## AIM OF THE TASK
Output each line of the material exactly as it stands.

## DATA TO PROCESS
--*--
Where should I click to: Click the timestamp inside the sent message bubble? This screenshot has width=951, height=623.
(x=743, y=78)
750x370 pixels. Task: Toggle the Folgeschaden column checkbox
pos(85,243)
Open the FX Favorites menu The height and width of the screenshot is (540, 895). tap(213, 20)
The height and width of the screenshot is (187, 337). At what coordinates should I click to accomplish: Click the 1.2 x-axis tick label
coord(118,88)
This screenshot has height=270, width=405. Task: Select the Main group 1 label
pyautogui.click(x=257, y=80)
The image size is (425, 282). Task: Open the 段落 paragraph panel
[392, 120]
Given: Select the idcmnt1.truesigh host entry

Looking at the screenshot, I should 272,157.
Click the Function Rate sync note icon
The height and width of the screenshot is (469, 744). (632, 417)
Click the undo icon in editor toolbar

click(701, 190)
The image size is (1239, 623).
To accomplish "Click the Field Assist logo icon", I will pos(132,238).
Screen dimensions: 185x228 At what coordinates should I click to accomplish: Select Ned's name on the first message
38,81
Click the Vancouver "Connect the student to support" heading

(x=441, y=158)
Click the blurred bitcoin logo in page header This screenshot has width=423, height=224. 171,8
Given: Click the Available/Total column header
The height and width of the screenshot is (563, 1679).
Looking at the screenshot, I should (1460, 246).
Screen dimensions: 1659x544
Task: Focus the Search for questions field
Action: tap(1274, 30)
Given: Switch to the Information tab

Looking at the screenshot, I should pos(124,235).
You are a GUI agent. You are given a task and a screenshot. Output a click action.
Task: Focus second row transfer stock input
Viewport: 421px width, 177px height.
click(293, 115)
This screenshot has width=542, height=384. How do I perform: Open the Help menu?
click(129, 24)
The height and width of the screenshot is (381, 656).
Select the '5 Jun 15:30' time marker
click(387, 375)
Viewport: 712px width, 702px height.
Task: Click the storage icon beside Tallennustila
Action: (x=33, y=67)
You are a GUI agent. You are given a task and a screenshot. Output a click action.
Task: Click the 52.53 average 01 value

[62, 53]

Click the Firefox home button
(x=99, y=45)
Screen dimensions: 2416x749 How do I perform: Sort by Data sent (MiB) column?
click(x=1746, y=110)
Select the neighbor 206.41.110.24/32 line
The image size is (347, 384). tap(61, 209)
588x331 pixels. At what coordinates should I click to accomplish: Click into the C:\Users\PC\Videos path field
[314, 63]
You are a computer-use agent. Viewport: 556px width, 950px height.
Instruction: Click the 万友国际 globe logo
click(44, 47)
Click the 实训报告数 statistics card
--*--
## RESULT OF THE EXERCISE
Where should I click to: Click the timestamp inside the sent message bubble? This screenshot has width=951, height=623.
(x=743, y=78)
750x370 pixels. Task: Toggle the Folgeschaden column checkbox
pos(85,243)
Open the FX Favorites menu The height and width of the screenshot is (540, 895). tap(213, 20)
The height and width of the screenshot is (187, 337). At what coordinates should I click to accomplish: Click the 1.2 x-axis tick label
coord(118,88)
This screenshot has height=270, width=405. Task: Select the Main group 1 label
pyautogui.click(x=257, y=80)
The image size is (425, 282). Task: Open the 段落 paragraph panel
[392, 120]
Given: Select the idcmnt1.truesigh host entry

Looking at the screenshot, I should 272,157.
Click the Function Rate sync note icon
The height and width of the screenshot is (469, 744). (632, 417)
Click the undo icon in editor toolbar

click(701, 190)
The image size is (1239, 623).
To accomplish "Click the Field Assist logo icon", I will pos(132,238).
Screen dimensions: 185x228 At what coordinates should I click to accomplish: Select Ned's name on the first message
38,81
Click the Vancouver "Connect the student to support" heading

(x=441, y=158)
Click the blurred bitcoin logo in page header This screenshot has width=423, height=224. 171,8
Given: Click the Available/Total column header
The height and width of the screenshot is (563, 1679).
Looking at the screenshot, I should (1460, 246).
Screen dimensions: 1659x544
Task: Focus the Search for questions field
Action: tap(1274, 30)
Given: Switch to the Information tab

Looking at the screenshot, I should pos(124,235).
You are a GUI agent. You are given a task and a screenshot. Output a click action.
Task: Focus second row transfer stock input
Viewport: 421px width, 177px height.
click(293, 115)
This screenshot has width=542, height=384. How do I perform: Open the Help menu?
click(129, 24)
The height and width of the screenshot is (381, 656).
Select the '5 Jun 15:30' time marker
click(387, 375)
Viewport: 712px width, 702px height.
Task: Click the storage icon beside Tallennustila
Action: (x=33, y=67)
You are a GUI agent. You are given a task and a screenshot. Output a click action.
Task: Click the 52.53 average 01 value

[62, 53]

Click the Firefox home button
(x=99, y=45)
Screen dimensions: 2416x749 How do I perform: Sort by Data sent (MiB) column?
click(x=1746, y=110)
Select the neighbor 206.41.110.24/32 line
The image size is (347, 384). tap(61, 209)
588x331 pixels. At what coordinates should I click to accomplish: Click into the C:\Users\PC\Videos path field
[314, 63]
You are a computer-use agent. Viewport: 556px width, 950px height.
Instruction: Click the 万友国际 globe logo
click(44, 47)
Click the 实训报告数 statistics card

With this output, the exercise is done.